車を運転することは、脳を使い、外出し、社会とつながるための大切な役割を果たしていたのです。「危ないからダメ」と取り上げるのではなく、「どうすれば安全に運転を続けられるか」を科学的に考えることが求められています。
運転したら記憶が蘇った!?驚きの実証実験
遠山産業さんは、年間6,000名以上のシニアが通う、県内トップクラスの自動車学校を運営する企業です。すでに独自の「高齢者専用コース」を整備し、ユニークな実験を行っています。
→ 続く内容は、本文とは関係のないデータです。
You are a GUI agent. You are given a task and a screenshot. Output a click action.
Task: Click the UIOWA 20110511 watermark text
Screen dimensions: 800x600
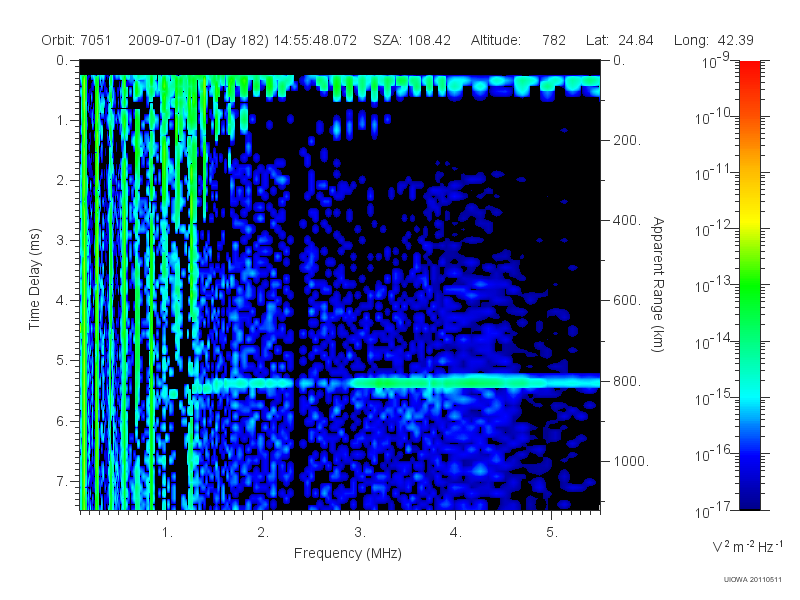[x=752, y=579]
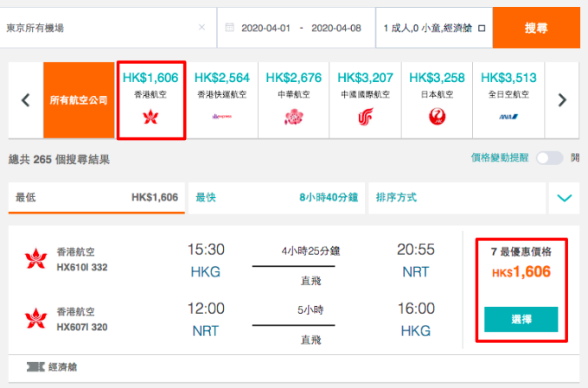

2024年12月に行った実験では、すでに免許を返納した認知症のシニアの方に、安全なコース内でハンドルを握ってもらいました。すると、運転をきっかけに過去の記憶が次々と蘇り、普段はなかなか話せないような思い出を楽しそうに話し始めたのです!乗り慣れた車を運転することは、私たちの想像以上に、脳や心を元気にするパワーがあるようです。
研究会でのアイデア
現在の高齢者講習は基本的に「合格か不合格か」を決めるにとどまり、「自分の運転のどこが危ないのか」という細かいデータまでは分かりません。その観点に対し、研究会では以下のようなアイデアが議論されました。
「運転ドック」をつくろう!
人間ドックのように、定期的に運転能力をチェックする仕組みです。「今の状態なら、お昼の明るい時間なら運転OK!」「夜や雨の日はNG」というように、段階的にアドバイスを出すことで、本人も家族も安心して運転を続けられます。
車や体のデータを「見える化」する
車に特殊なセンサーやカメラを取り付けて、ブレーキの踏み方や運転のクセをデータ化します。さらに、「運転中にどれくらい心拍数が変化しているか」といった、体や心の変化も組み合わせて分析する最先端のシステムを開発していきます。
楽しい「お出かけ」との組み合わせ
ただ運転の診断を受けるだけでは、シニアの方も緊張してしまいます。 そこで、「診断のあとは、みんなで美味しいごはんを食べて、温泉に入って帰れるような、楽しいお出かけプログラムにしよう!」という、地域を巻き込んだ楽しいアイデアも提案されました。
これからのステップ
今後は、遠山産業(あさひ自動車学校)さんとウェルビーイング工学研究センターがタッグを組み、まずは簡単なシステムを使って実際の運転データを集める準備をスタートしたいと考えています。
このように日本福祉大学ウェルビーイング工学研究センターでは、「いま社会で困っている人たちの未来を、工学でしあわせにする研究」にリアルタイムで挑戦しています。これからの続報にも、ぜひご注目ください!